Mais le LMRCV s’est remotivé au retour de vestiaires. Une fois frappées par un essai des Rennaises (14-8, 45e), les Villeneuvoises ont retroussé les manches et sont allées « au charbon ». Elles ont montré leur vrai visage. Celui des jours de conquête. Non, la victoire n’allait pas leur échapper. Non, elles n’allaient pas se laisser faire. Et cela s’est tout de suite vu en mêlée. Bien plus agressives, elles réussissaient à récupérer de nombreux ballons. En se faisant moins sanctionner qu’en première mi-temps. L’amélioration s’est aussi fait ressentir sur les touches, plus propres. L’intensité mise dans le second acte permettait aux Villeneuvoises de produire un jeu plus plaisant à regarder.

Réduites à 14 durant 10 minutes, suite à un carton jaune de Marine Ménager, les joueuses du LMRCV n’ont pas tremblé. Et sont parvenues à recoller au score (14-16), grâce au coup de pied impeccable de Laëtitia Estève.

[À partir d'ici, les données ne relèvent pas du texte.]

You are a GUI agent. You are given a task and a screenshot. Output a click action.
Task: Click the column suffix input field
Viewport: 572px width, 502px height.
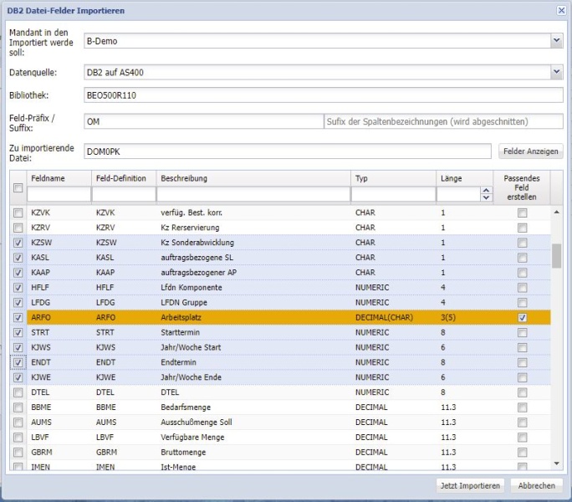tap(443, 122)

Les Rennaises ont été féroces, mais la forme physique n’a pas suivi. La fin de match leur a été crucial. La fatigue se faisait ressentir dans leur camp. Tandis que les Nordistes ne lâchaient rien. « Une victoire au mental », déclarait Damien Couvreur. Une victoire à l’arrachée, en effet. Puisque c’est sur le fil que le LMRCV s’est imposé (14-23). À bout de souffle, mais méritant. Tant les joueuses ont mis du cœur à l’ouvrage pour repartir à la maison. Invaincues.